Keberadaan Kolam Retensi di Kota Bandung Belum Bisa Atasi Banjir

BANDUNG – Keberadaan Lima kolam retensi yang dibangun oleh Pemerintah Kota (Pemkot) Bandung  sejauh ini belum mampu mengatasi masalah banjir jika terjadi hujan dengan intensitas tinggi.

Kepala Dinas Pekerjaan Umum (DPU) Kota Bandung Didin Ruswadi mengakui, saat ini masih ada genangan air di jalanan Kota Bandung meski sudah dibangun kolam retensi dibeberapa titik. Lima kolam tersebut antara lain kolam retesnsi Taman Lansia, Sirnaraga, Wetland, Rancabolang I, dan Bima.

“Maunya begitu, tapi dari logikanya mah belum tuntas, karena luasannya masih kecil. Tapi kami harap itu bisa mengurangi tinggi genangan. Kan sebenarnya volumenya butuh gede itu kan kecil-kecil. Memang butuh banyak (kolam retensi) lah,” ujar Didi saat dihubungi Jabar Ekspres, Selasa (20/10).

Didi juga mengungkapkan terkait projek kolam retensi di Gedebage dan Rancabolang tahap II sejauh ini hanya kolam retensi Gedebage yang sudah mulai berjalan.

“Gedebae minggu kemarin 24 persen, mungkin sekaran sudah ke angka 30an. Kalau yang rancabolang tahap II itu belum. Kemarin baru survey, untuk lahan penyertaan ke punya Bandung Infra Investama (BII) sehingga harus didiskusikan terlebih dulu,’’paparnya.

Didi menyebutkan, Pemkot Bandung menghabiskan anggaran Rp 5.1 miliar untuk proyek kolam retensi Pasar Induk Gedebage. Sedangkan untuk Kolam retensi lainnya Didi enggan untuk menyebutkan rinsian anggarannya dengan alasan swakelola dan pengengerjaannya secara kontraktual.

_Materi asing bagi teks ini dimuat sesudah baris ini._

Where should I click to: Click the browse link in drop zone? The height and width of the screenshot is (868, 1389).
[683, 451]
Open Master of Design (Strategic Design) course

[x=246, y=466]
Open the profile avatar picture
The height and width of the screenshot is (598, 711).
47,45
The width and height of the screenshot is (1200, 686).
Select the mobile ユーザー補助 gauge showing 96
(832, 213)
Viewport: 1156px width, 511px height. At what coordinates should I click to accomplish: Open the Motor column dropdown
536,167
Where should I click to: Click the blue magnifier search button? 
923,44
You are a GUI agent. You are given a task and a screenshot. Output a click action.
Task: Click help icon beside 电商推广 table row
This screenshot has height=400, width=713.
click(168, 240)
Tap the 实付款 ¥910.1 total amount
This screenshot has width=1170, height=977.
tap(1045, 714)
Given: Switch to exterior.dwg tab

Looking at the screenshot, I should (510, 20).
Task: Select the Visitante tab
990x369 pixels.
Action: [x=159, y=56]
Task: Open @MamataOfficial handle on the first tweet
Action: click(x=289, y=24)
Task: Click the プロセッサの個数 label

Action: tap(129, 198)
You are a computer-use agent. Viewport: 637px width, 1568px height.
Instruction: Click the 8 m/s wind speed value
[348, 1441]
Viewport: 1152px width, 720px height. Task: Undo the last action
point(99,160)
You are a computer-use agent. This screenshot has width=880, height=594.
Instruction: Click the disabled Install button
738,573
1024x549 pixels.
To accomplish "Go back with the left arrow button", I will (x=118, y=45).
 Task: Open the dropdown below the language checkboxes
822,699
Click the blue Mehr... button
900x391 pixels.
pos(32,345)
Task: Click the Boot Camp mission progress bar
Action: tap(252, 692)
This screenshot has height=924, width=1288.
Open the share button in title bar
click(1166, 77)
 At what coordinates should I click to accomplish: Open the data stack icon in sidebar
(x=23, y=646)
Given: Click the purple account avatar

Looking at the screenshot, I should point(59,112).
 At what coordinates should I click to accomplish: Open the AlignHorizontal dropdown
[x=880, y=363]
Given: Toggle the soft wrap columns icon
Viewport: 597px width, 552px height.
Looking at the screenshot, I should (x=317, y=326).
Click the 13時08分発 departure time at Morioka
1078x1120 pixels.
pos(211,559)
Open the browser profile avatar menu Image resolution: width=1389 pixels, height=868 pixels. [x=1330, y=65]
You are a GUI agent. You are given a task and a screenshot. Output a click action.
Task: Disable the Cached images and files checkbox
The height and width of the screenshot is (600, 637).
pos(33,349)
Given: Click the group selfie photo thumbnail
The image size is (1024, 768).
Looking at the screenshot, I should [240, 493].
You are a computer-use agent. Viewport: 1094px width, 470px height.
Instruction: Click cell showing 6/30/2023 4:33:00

“Kalau yang kontraktual Pasar Induk Gedebage Rp 5.1 miliar. Kalau yang lain mah swakelola jadi relatif lebih kecil. Saya belum dikalkulasikan karena kita ngitungnya alat kita, kemudian tenaga kerja PHL kita. Sirnaraga Kontraktual, Lansia Kontraktual. Yang swakelola Bima, Wetland, dan Rancabolang satu,” jelasnya.

Didi menambahkan, masalah banjir bisa saja dikurangi jika saja lahan kritis yang berada di hulu tidak terjadi alih fungsi. Akibatnya kurangya serapan air jadi penyumbang terbesar banjir.

’’Kan biang utamanya yang membuat banjir itu yang pertama lahan kritis di hulu. Di gunung-gunung kritis tanpa pohon pelindung. Mau gamau itu harus ditanami. Kedua lahan terbangun, pemukiman, area bisnis, dan sebagainya yang tanpa resapan. Jadi kenapa juga PU sekarang menggalakkan drumpri,” tuturnya.